Unhealthy Biofilms can harbour heavy metals, candida & parasites protecting them from antibiotics and antifungals. Patients with unhealthy Biofilms take antibiotics or antifungals and their symptoms initially improve, but return not long after the course has finished. Basically, if you have unhealthy Biofilms, you can take 14 rounds of antifungals or more and still have a Candida Overgrowth.
Which could explain why Charlie’s symptoms ceased after a few rounds of antifungal’s but for Maxwell, Leo and I, they keep returning. Leo’s skin and gut has really flared back up and he is now getting up several times during the night and starting his day between 4:30 – 5am.
When Leo doesn’t sleep that means I don’t sleep which impacts both of our bodies ability to heal.
Are Unhealthy Biofilms One of the Root Causes of Gut Issues?
Unhealthy biofilms can cause IBS ( a condition I have been diagnosed with) increased inflammation, nutrient and mineral malabsorption & some autoimmune disorders. If I want to get rid of the Candida Overgrowth (and potentially Heavy Metals) in my body I need to take down the Biofilms first.
Heal – Drain – Detox
Before I do any of that, I need to recover and get my organs clear and functioning well again to handle the detox process. I also need to find the right health professionals to help me on the next leg of my healing journey.

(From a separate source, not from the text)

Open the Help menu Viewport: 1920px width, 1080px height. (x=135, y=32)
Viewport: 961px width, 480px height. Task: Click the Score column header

During the presentations at the Gut Summit I sat rapt in attention, taking notes and absorbing as much information as I could. I keep going back and reading over my notes, trying to get the words to seep into my brain, so it can start making connections.
I feel like my health journey is a bit like a puzzle and the Gut Health Summit gave me a few essential pieces to help put the picture together.
My next plan is to rest, heal as much and I can, digest the information I have learned and start seeking some other medical opinions on how I should treat my condition.
I have learned it’s important to do your research when selecting a practitioner to treat a chronic illness. I have been sick now for over a decade, so I am going to take my time choosing the next experts to help me on my healing journey. I need to find health professionals that I not only trust to treat me, but my children too.
Thank you for following me on my healing journey.
I know how scary and isolating it feels to be ill and told you have an uncurable chronical medical condition, so I love getting messages from people telling me how much my story has helped them. It brings me peace and joy knowing that I make people feel less alone on their path to healing.
I wish you an abundance of health and happiness!